2. A healthcare provider has written a prescription for ranitidine (Zantac), once daily. When should the nurse schedule the medication?
- A. At bedtime
- B. After lunch
- C. With supper
- D. Before breakfast
Correct answer: A
Rationale: The correct answer is A: At bedtime. Ranitidine should be scheduled at bedtime because it provides a prolonged effect and offers the greatest protection of the gastric mucosa. Administering it at this time helps in managing nocturnal acid breakthrough and providing relief during the night.
3. Salicylic acid is prescribed for a client with a diagnosis of psoriasis. The nurse monitors the client, knowing that which of the following would indicate the presence of systemic toxicity from this medication?
- A. Tinnitus
- B. Diarrhea
- C. Constipation
- D. Decreased respirations
Correct answer: A
Rationale: The correct answer is A: Tinnitus. Salicylic acid can lead to systemic toxicity, known as salicylism, which may manifest with symptoms like tinnitus, dizziness, hyperventilation, and mental disturbances. Tinnitus is a common early sign of salicylism and should be monitored closely by the nurse to prevent further complications.
4. A client is receiving meperidine (Demerol) for pain management. Which assessment finding requires immediate action?
- A. Constipation
- B. Drowsiness
- C. Respiratory rate of 10 breaths per minute
- D. Nausea
Correct answer: C
Rationale: A respiratory rate of 10 breaths per minute indicates respiratory depression, a severe side effect of meperidine (Demerol) that necessitates immediate intervention to prevent further complications. Constipation, drowsiness, and nausea are common but less urgent side effects that do not pose an immediate life-threatening risk.
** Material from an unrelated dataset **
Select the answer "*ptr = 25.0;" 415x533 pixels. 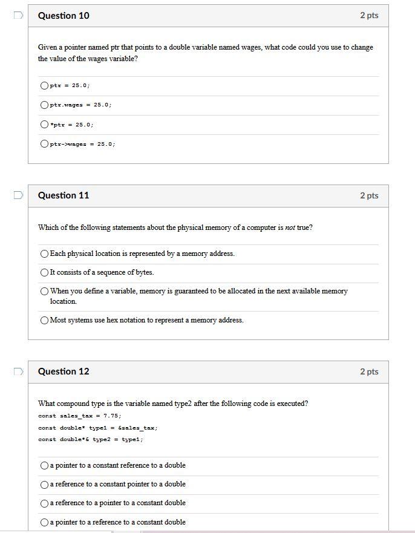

Respiratory depression can lead to respiratory arrest and must be addressed promptly to ensure the client's safety and well-being.
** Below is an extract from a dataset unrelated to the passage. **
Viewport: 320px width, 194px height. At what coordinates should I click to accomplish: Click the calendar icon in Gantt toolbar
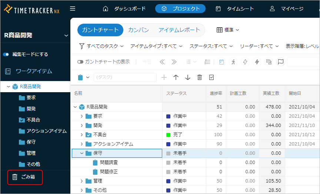pyautogui.click(x=221, y=62)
5. A client is being taught about the use of nitroglycerin (Nitrostat) for angina. Which statement by the client indicates a need for further teaching?
- A. I will sit or lie down when I take the medication.
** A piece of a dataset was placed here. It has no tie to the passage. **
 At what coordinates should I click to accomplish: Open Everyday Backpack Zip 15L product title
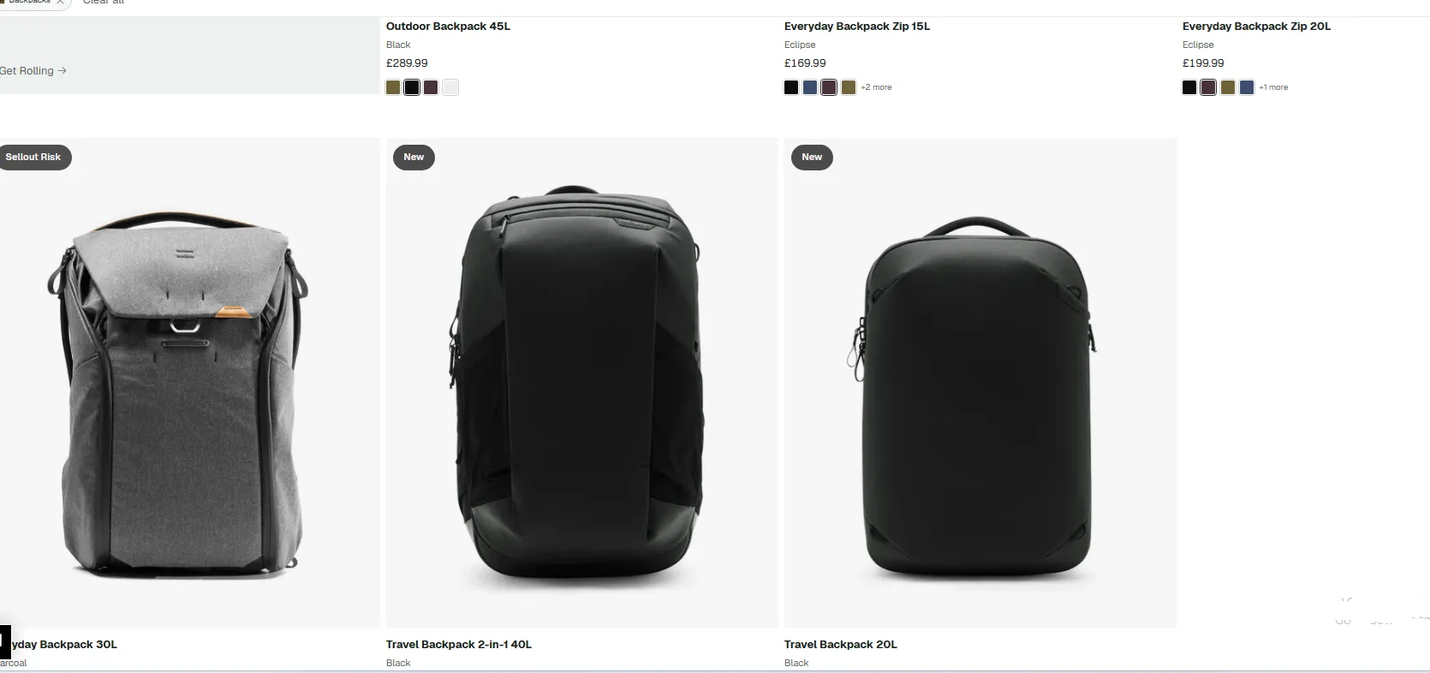[x=857, y=27]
- B. I can take up to three tablets, 5 minutes apart, if needed.
- C. I will call 911 if my chest pain is not relieved after taking three tablets.
- D. I will keep the medication in its original dark container.
Correct answer: B
Rationale: The correct administration of nitroglycerin for angina is to take up to three tablets, 5 minutes apart. If the chest pain persists after the third tablet, emergency medical services should be called. Taking more than three tablets or reducing the time interval between doses may lead to hypotension and indicates a need for further teaching.